A few months earlier, the Zuritskys’ decades of service to the National Museum of American Jewish History were honored at a massive gala.
“It comes down to gratitude,” Renée Zuritsky said in the Exponent article. “If you understand your blessings, and you feel grateful for what you have — and we all have a lot to be grateful for — giving back is a very natural response in living.”
Elisa Zuritsky said her parents “were never good at saying no to people in need. She always had an open heart and hand.”

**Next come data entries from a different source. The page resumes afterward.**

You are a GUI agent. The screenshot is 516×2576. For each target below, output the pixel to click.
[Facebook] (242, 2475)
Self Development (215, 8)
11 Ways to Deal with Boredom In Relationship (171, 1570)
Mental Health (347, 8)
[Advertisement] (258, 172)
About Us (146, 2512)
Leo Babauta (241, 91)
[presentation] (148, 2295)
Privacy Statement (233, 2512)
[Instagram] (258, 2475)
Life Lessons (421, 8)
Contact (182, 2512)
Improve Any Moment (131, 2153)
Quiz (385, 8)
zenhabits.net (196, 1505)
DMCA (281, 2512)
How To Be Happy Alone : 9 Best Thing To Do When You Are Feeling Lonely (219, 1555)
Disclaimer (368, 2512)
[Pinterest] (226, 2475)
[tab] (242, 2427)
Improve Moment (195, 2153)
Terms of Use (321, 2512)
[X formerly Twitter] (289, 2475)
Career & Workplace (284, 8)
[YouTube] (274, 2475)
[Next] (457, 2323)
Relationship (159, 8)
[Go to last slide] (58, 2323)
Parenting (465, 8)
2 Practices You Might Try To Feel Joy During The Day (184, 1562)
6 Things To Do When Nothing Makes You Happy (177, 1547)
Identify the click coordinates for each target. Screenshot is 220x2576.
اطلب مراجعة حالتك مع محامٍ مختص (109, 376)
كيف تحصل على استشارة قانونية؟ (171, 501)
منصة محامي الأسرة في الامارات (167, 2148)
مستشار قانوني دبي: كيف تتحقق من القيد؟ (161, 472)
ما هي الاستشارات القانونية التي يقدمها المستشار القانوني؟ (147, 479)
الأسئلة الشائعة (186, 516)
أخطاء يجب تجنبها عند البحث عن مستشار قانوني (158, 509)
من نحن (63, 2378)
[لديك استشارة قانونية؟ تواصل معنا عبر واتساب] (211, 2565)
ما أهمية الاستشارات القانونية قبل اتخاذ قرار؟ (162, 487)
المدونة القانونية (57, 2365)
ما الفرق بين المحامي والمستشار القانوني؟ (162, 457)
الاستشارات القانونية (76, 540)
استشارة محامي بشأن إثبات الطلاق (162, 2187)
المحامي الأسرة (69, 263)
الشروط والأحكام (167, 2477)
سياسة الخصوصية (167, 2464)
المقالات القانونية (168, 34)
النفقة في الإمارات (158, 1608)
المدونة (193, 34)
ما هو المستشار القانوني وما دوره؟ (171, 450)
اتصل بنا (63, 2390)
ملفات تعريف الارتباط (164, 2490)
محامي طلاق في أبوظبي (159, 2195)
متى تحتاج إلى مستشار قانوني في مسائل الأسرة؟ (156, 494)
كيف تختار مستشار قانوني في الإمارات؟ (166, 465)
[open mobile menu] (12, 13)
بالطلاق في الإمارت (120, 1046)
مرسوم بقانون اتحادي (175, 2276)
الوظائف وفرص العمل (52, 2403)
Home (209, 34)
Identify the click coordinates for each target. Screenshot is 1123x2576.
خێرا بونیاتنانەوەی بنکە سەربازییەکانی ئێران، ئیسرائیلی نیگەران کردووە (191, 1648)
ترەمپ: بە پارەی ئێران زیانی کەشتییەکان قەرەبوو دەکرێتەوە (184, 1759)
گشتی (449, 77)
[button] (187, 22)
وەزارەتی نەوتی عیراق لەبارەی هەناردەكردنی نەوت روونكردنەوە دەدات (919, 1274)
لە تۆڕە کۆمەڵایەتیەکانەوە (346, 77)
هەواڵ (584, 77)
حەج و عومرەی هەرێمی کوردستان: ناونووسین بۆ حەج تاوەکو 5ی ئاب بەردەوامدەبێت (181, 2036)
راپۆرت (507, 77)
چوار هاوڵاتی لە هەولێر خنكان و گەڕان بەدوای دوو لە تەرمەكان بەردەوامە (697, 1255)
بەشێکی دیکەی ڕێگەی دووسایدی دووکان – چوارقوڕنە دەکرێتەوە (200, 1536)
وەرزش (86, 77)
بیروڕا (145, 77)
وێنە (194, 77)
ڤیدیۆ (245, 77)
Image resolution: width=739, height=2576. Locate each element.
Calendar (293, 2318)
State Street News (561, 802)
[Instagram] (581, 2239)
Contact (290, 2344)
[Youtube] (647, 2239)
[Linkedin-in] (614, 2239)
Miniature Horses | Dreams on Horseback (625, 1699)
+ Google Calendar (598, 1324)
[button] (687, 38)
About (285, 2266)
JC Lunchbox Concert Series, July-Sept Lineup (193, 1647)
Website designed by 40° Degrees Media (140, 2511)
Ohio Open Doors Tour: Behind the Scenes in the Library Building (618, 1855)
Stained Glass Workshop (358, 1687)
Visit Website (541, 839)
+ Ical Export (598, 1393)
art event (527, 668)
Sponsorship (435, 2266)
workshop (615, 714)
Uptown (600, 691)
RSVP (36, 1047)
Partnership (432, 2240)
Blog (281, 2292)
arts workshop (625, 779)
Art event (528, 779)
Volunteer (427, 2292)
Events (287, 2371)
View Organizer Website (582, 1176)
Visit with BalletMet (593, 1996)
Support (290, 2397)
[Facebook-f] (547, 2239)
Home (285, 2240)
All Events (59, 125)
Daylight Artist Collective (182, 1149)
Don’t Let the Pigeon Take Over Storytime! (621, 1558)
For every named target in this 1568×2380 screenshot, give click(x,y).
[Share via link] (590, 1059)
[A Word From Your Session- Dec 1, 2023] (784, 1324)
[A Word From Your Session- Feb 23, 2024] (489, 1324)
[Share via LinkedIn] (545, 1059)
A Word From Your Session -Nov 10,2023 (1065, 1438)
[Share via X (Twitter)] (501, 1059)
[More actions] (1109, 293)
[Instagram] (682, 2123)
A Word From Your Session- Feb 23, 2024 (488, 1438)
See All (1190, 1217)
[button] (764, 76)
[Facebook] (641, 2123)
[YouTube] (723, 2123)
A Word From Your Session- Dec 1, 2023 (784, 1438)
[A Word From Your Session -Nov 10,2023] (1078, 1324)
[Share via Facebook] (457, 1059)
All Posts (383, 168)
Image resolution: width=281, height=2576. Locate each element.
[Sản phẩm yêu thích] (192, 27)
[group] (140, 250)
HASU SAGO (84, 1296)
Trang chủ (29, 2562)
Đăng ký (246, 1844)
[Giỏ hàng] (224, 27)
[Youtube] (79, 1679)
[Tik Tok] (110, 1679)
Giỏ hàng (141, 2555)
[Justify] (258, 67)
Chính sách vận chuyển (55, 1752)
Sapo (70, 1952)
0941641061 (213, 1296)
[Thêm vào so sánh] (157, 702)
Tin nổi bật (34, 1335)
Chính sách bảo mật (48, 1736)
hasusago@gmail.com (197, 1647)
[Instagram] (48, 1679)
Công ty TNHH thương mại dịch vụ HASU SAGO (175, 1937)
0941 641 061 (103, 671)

Aside from philanthropy, Renée Zuritsky loved the arts both in Philadelphia and New York City, where she often traveled to visit her daughter. Locally, she was an avid patron of the Philadelphia Orchestra, Philadelphia Museum of Art, Walnut Street Theatre and the Gershman Philadelphia Jewish Film Festival.
“(My parents’) social calendar was always filled,” Elisa Zuritsky said. “They were out almost every night together.”
One of her greatest loves was working with the Mural Arts Philadelphia program and its founder and executive director Jane Golden. Her daughter described it as a perfect outlet for her.
“She was a lover of beauty in the world,” Elisa Zuritsky said. “She loved making a place and peoples’ lives look and feel better.”
Connecting with people was something Renée Zuritsky excelled at, according to Frisch.
Frisch described reading emails to her sister from friends and acquaintances who had learned she was seriously ill.
“They all said, ‘Renée was my best friend,’” Frisch said. “She had no idea she affected so many people.”
Frisch told how her sister once advertised for an au pair when her children were small and interviewed a Muslim woman from Egypt. The woman, Nabila El-Shanawi, first said she couldn’t take the job because it would be uncomfortable working for a Jewish woman. But El-Shanawi called back a few hours later and took the job because she liked Renée Zuritsky so much.
El-Shanawi worked for the family for a couple years and recently called Frisch, describing Renée Zuritsky as her best friend.
“I always got nice feedback about (my mom),” son Rob Zuritsky, now the president of Parkway Corp., said, noting that when his parents moved back into Center City, his mother made an immediate impact. “She would always try to do good things and seemed to make nice impressions.”
Rob Zuritsky, Elisa Zuritsky and Frisch all agreed that family remained paramount to Renée Zuritsky.
Elisa Zuritsky remembered how when her mother made her frequent trips to New York, she always found time to visit her and her grandchildren in Brooklyn.
Rob Zuritsky detailed Sunday brunches with his mother and her parents, not to mention plenty of cousins.
And Frisch said her sister — who was 10 years older and a product of the 1950s — helped raise her in the more tumultuous 1960s.
“She was like my mother and defender,” she said. “I don’t know how I would have grown up without her as my sister.”
Renée Zuritsky is survived by her husband Joseph, son Rob, daughters Elisa and Anna Boni, sisters Lydia Rubin and Hedy Frisch, and nine grandchildren.